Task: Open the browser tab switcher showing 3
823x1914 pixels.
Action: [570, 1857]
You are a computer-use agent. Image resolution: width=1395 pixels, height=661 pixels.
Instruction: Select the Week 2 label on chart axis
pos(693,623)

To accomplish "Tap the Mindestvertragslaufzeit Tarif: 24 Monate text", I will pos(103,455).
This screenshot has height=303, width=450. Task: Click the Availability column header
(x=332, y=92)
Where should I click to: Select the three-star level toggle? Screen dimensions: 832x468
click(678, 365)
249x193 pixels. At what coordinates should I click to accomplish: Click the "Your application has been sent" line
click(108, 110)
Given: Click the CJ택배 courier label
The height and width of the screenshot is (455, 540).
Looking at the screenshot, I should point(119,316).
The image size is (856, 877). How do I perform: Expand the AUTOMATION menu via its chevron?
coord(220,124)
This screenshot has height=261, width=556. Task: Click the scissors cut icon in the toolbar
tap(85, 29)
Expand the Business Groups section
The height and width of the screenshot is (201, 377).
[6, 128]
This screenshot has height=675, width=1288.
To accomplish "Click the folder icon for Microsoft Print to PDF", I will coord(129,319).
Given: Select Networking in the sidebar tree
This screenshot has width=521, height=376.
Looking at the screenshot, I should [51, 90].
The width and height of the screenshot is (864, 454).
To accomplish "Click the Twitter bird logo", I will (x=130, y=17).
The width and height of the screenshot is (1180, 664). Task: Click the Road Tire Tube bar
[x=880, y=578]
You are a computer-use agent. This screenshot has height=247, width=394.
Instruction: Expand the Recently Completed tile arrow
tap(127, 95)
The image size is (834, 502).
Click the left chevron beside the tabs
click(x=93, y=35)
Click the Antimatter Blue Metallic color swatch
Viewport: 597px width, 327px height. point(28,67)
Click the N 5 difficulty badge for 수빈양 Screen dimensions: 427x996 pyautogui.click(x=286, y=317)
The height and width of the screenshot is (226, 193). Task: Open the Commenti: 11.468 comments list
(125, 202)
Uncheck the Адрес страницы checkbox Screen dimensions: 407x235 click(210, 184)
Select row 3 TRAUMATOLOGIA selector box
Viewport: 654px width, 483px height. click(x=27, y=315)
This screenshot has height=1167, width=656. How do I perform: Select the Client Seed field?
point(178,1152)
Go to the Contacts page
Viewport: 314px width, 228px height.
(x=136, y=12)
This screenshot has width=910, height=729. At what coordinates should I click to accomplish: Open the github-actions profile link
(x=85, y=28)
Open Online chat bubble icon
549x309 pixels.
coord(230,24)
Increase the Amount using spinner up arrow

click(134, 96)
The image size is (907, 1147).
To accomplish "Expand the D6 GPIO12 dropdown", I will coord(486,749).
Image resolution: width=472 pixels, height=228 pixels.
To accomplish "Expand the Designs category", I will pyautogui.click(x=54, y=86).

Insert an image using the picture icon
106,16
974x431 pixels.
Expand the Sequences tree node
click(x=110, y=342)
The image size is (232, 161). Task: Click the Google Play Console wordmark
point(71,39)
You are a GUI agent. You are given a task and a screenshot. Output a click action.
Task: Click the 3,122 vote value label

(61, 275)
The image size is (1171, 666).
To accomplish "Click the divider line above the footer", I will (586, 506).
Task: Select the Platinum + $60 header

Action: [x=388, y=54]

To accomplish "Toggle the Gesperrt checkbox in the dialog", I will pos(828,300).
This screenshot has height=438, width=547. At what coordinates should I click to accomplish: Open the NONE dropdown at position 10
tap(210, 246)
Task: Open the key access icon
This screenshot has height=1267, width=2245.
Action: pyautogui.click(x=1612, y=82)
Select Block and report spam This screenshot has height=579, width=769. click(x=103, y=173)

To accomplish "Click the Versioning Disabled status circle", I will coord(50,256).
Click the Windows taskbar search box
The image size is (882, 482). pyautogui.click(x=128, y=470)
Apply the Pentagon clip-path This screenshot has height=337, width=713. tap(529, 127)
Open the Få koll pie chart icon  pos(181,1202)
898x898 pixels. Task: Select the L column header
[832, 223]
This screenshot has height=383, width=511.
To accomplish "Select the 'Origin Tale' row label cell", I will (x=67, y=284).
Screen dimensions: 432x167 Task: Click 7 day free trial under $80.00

YOUR ASSIGNMENT — In full and without changes, repeat the listing.

EXERCISE ANSWER —
Task: Open the browser tab switcher showing 3
823x1914 pixels.
Action: [570, 1857]
You are a computer-use agent. Image resolution: width=1395 pixels, height=661 pixels.
Instruction: Select the Week 2 label on chart axis
pos(693,623)

To accomplish "Tap the Mindestvertragslaufzeit Tarif: 24 Monate text", I will pos(103,455).
This screenshot has height=303, width=450. Task: Click the Availability column header
(x=332, y=92)
Where should I click to: Select the three-star level toggle? Screen dimensions: 832x468
click(678, 365)
249x193 pixels. At what coordinates should I click to accomplish: Click the "Your application has been sent" line
click(108, 110)
Given: Click the CJ택배 courier label
The height and width of the screenshot is (455, 540).
Looking at the screenshot, I should point(119,316).
The image size is (856, 877). How do I perform: Expand the AUTOMATION menu via its chevron?
coord(220,124)
This screenshot has height=261, width=556. Task: Click the scissors cut icon in the toolbar
tap(85, 29)
Expand the Business Groups section
The height and width of the screenshot is (201, 377).
[6, 128]
This screenshot has height=675, width=1288.
To accomplish "Click the folder icon for Microsoft Print to PDF", I will coord(129,319).
Given: Select Networking in the sidebar tree
This screenshot has width=521, height=376.
Looking at the screenshot, I should [51, 90].
The width and height of the screenshot is (864, 454).
To accomplish "Click the Twitter bird logo", I will (x=130, y=17).
The width and height of the screenshot is (1180, 664). Task: Click the Road Tire Tube bar
[x=880, y=578]
You are a computer-use agent. This screenshot has height=247, width=394.
Instruction: Expand the Recently Completed tile arrow
tap(127, 95)
The image size is (834, 502).
Click the left chevron beside the tabs
click(x=93, y=35)
Click the Antimatter Blue Metallic color swatch
Viewport: 597px width, 327px height. point(28,67)
Click the N 5 difficulty badge for 수빈양 Screen dimensions: 427x996 pyautogui.click(x=286, y=317)
The height and width of the screenshot is (226, 193). Task: Open the Commenti: 11.468 comments list
(125, 202)
Uncheck the Адрес страницы checkbox Screen dimensions: 407x235 click(210, 184)
Select row 3 TRAUMATOLOGIA selector box
Viewport: 654px width, 483px height. click(x=27, y=315)
This screenshot has height=1167, width=656. How do I perform: Select the Client Seed field?
point(178,1152)
Go to the Contacts page
Viewport: 314px width, 228px height.
(x=136, y=12)
This screenshot has width=910, height=729. At what coordinates should I click to accomplish: Open the github-actions profile link
(x=85, y=28)
Open Online chat bubble icon
549x309 pixels.
coord(230,24)
Increase the Amount using spinner up arrow

click(134, 96)
The image size is (907, 1147).
To accomplish "Expand the D6 GPIO12 dropdown", I will coord(486,749).
Image resolution: width=472 pixels, height=228 pixels.
To accomplish "Expand the Designs category", I will pyautogui.click(x=54, y=86).

Insert an image using the picture icon
106,16
974x431 pixels.
Expand the Sequences tree node
click(x=110, y=342)
The image size is (232, 161). Task: Click the Google Play Console wordmark
point(71,39)
You are a GUI agent. You are given a task and a screenshot. Output a click action.
Task: Click the 3,122 vote value label

(61, 275)
The image size is (1171, 666).
To accomplish "Click the divider line above the footer", I will (586, 506).
Task: Select the Platinum + $60 header

Action: [x=388, y=54]

To accomplish "Toggle the Gesperrt checkbox in the dialog", I will pos(828,300).
This screenshot has height=438, width=547. At what coordinates should I click to accomplish: Open the NONE dropdown at position 10
tap(210, 246)
Task: Open the key access icon
This screenshot has height=1267, width=2245.
Action: pyautogui.click(x=1612, y=82)
Select Block and report spam This screenshot has height=579, width=769. click(x=103, y=173)

To accomplish "Click the Versioning Disabled status circle", I will coord(50,256).
Click the Windows taskbar search box
The image size is (882, 482). pyautogui.click(x=128, y=470)
Apply the Pentagon clip-path This screenshot has height=337, width=713. tap(529, 127)
Open the Få koll pie chart icon  pos(181,1202)
898x898 pixels. Task: Select the L column header
[832, 223]
This screenshot has height=383, width=511.
To accomplish "Select the 'Origin Tale' row label cell", I will (x=67, y=284).
Screen dimensions: 432x167 Task: Click 7 day free trial under $80.00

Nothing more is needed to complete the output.